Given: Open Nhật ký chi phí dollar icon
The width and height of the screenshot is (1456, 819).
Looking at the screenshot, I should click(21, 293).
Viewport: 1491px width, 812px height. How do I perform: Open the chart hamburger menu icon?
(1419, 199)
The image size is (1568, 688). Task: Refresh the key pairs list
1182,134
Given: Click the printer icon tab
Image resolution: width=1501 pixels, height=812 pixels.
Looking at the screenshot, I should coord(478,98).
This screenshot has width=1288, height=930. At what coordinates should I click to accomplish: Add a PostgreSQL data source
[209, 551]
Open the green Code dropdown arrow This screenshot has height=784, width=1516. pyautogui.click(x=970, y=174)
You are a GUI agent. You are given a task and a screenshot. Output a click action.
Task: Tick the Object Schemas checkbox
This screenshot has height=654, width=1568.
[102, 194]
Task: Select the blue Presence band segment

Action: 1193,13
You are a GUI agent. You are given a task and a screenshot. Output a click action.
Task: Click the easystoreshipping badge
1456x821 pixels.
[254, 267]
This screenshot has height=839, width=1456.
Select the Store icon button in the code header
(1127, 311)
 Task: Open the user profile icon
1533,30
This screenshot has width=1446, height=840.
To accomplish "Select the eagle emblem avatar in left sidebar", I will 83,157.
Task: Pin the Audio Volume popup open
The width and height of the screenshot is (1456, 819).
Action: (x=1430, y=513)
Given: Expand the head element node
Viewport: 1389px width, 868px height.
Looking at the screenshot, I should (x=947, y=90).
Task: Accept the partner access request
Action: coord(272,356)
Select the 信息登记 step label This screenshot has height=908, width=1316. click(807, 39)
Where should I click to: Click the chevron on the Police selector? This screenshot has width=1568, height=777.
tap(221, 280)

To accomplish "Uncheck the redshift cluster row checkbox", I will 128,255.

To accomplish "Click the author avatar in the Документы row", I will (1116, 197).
══════
_Task prompt_.
Taking the listing as a whole, count how many of its lines contain the word "will", and reply with that count alone.

_Task output_.
3